Left: Stippling on Philodendron El Choco Red // Webbing on Ficus lyrata
Stippling/ Fading of color on Philodendron glorious
Unwinding the Webs: Controlling Spider Mites
As with most pests, there are a multitude of ways of dealing with them, with altering rates of success. To save your plant from being sucked dry and suffocated by spider mites and their webbing, let’s start with giving you some methods of dealing with them:
- Chemical Warfare: Personally, I think chemicals are outdated and should only be used as a final resort, they are bad for your health and require a lot of resources to produce. However if other options don’t succeed, they can be of great help. The insecticide ‘Spinosad’ may give you the results you’re looking for, but carefully follow the instructions on the bottle as to not damage your plant itself. Chemical warfare should never be combined with natural solutions, as they will also kill beneficial insects.
- Isolation: Your first job when spotting spider mites (or any other pest) is to isolate the infected plants from the healthy ones. In that way you can control the spread, and protect your uninfected plants from being attacked. By putting all mite-infested plants together, they will be easier to treat.
- Oils and soaps: If you’re not a big fan of chemical treatments, like me, natural oils and soaps can be a great option. Neem oil specifically acts as a natural insecticide, disrupting the mite's life cycle. When you buy neem oil, read the instructions carefully and follow them to the letter. It is important to dilute the substance before applying it with a plant-spray all over your plants. Focus on the underbelly of the leaves, as this is where the mites like to hide. Repeat the process every 7-10 days until the infestation is under control. The same applies to green soaps, the ones you’d use to remove green stains from your floor tiles. Both of these substances can dramatically reduce the spider mites numbers, but be sure to test them on one plant before spraying them on everything, to account for adverse effects.

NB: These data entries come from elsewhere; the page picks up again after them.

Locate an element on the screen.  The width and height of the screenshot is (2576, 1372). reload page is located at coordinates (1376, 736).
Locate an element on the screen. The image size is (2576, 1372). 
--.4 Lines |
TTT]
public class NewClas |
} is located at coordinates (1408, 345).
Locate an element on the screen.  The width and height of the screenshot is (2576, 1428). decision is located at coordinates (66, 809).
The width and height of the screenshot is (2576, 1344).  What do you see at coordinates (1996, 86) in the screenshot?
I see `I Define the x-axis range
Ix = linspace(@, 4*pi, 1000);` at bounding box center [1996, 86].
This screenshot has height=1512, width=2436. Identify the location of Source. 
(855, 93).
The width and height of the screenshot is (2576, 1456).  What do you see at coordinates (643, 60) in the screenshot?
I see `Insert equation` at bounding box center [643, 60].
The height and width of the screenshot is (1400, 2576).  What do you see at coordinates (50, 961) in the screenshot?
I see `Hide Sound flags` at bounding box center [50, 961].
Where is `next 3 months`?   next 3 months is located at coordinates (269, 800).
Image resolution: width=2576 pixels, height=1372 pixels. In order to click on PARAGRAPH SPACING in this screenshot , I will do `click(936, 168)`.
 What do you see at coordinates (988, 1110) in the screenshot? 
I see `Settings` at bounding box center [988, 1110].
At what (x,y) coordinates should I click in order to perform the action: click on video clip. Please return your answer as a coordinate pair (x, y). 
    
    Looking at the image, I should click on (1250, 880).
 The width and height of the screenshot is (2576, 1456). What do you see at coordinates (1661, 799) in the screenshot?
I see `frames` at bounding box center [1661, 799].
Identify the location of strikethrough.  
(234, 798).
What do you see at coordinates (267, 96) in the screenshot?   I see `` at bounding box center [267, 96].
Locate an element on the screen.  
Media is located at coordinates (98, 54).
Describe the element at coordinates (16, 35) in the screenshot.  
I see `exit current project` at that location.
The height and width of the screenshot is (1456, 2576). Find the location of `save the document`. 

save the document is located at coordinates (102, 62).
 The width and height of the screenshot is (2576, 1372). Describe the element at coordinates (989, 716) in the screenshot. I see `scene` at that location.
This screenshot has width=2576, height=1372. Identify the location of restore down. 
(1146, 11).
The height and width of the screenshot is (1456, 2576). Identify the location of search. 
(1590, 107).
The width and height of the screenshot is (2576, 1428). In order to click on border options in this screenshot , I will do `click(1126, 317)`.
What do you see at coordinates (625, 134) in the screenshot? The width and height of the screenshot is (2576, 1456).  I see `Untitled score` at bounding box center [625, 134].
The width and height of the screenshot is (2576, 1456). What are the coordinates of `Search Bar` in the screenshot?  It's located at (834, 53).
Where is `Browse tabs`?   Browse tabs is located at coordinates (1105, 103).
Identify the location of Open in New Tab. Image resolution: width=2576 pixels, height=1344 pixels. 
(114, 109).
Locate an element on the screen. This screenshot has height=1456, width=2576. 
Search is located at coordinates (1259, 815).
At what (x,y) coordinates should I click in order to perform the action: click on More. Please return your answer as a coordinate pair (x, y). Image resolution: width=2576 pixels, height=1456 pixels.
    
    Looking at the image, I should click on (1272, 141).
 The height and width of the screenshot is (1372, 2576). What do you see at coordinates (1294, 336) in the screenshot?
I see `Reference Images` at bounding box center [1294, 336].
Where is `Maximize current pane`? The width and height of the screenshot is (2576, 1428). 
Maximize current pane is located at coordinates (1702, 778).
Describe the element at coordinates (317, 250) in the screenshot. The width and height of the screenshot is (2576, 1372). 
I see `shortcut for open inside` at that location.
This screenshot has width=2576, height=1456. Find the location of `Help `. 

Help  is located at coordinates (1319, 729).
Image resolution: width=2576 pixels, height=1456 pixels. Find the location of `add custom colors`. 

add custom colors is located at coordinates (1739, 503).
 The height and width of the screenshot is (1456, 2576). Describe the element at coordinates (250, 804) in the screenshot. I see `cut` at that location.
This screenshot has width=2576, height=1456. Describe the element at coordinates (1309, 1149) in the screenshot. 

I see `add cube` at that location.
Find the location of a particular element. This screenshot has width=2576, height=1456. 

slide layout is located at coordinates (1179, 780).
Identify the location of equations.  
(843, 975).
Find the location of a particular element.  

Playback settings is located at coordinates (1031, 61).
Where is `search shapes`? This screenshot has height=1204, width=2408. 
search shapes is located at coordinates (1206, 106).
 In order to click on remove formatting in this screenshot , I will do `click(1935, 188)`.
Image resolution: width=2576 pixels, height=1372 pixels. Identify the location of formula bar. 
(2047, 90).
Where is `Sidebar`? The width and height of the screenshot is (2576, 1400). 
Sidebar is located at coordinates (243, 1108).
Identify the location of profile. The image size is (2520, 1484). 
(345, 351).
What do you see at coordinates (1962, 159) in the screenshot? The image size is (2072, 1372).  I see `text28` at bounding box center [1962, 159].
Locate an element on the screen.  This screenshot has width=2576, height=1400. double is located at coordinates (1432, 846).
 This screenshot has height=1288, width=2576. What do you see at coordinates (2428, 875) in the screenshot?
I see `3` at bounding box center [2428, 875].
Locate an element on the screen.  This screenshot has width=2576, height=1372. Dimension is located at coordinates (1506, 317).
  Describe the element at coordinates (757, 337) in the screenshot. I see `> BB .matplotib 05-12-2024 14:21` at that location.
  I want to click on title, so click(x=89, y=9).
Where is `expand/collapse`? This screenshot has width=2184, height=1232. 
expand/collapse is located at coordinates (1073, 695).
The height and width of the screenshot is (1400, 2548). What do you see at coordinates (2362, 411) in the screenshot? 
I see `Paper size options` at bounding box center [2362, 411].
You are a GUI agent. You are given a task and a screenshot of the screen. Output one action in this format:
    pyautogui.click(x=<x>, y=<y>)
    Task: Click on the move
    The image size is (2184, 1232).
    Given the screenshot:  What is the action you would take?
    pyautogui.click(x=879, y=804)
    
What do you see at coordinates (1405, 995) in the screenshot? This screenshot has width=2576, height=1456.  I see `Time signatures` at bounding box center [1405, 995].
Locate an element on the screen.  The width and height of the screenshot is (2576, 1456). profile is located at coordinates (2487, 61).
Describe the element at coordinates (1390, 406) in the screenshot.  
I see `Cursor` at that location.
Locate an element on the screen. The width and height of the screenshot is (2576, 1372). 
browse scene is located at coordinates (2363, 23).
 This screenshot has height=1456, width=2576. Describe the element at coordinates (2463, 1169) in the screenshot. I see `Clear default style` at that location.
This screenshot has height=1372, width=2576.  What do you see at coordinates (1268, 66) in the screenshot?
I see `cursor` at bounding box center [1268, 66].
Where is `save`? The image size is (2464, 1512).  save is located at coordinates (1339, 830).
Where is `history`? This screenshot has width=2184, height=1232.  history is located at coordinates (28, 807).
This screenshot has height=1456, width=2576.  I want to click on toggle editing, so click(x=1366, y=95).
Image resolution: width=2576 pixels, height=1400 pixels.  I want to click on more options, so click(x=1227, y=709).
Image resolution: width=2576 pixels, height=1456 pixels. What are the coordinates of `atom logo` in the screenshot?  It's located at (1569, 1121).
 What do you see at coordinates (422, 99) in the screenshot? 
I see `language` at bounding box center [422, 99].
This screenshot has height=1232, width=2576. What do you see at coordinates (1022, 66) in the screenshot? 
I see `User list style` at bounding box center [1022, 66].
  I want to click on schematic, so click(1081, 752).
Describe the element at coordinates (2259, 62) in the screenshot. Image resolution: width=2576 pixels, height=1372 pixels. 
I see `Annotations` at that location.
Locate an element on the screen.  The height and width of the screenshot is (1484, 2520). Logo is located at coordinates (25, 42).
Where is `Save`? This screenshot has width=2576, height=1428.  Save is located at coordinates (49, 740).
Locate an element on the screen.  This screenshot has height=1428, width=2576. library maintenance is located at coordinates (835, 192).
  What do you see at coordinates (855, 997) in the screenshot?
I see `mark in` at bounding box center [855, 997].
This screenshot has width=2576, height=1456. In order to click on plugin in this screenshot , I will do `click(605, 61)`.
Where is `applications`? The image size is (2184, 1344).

- Predatory insects: Definitely the one I am most excited to explain! In nature, predatory insects keep pests in check by feeding on their populations regularly. In the case of spider mites we have a couple of options (or combinations) you can try. Predatory mites like Phytoseiulus persimilis and Neoseiulus californicus will hunt both young and adult stages of the mite infestation and can seriously decrease their numbers and help protect your plants from being overwhelmed. These predators can be used in combination with gall midges like Feltiella acarisuga to make the treatment even more effective, or when the mite-infestation is very extreme. More predators during high population numbers is never a bad idea. For more information and sale-options of these beneficial insects, we direct you to our webshop or the website of Koppert.com.
- Prevention: Healthy plants are more resilient to infestations, but potted houseplants are extremely susceptible to pests either way. The best way to try to keep them at bay is to keep your green companions as healthy as possible. By watering regularly and providing adequate sunlight, the chances of spider mite infestations getting out of control should be rare. Also a periodical cleaning of the leaves, to prevent dust-buildup can help a lot. Specifically for spider mites, providing a high-humidity environment around the plants can help dramatically. This is because the mites prefer warm, dry conditions so by not providing that type of habitat there is a chance they won’t swarm your beloved houseplants.
Battle won, what about the war?
By following these tips the infestation of spider mites should be kept under control. The battle at hand is won, but don’t forget to keep a regular eye on your plants to make sure the critters don’t come back in bigger numbers. The war against pests is always raging, especially during these years of global warming. Keep your eyes peeled, and soldiers at the ready, we wish you luck on the ongoing battlefield of pest-control.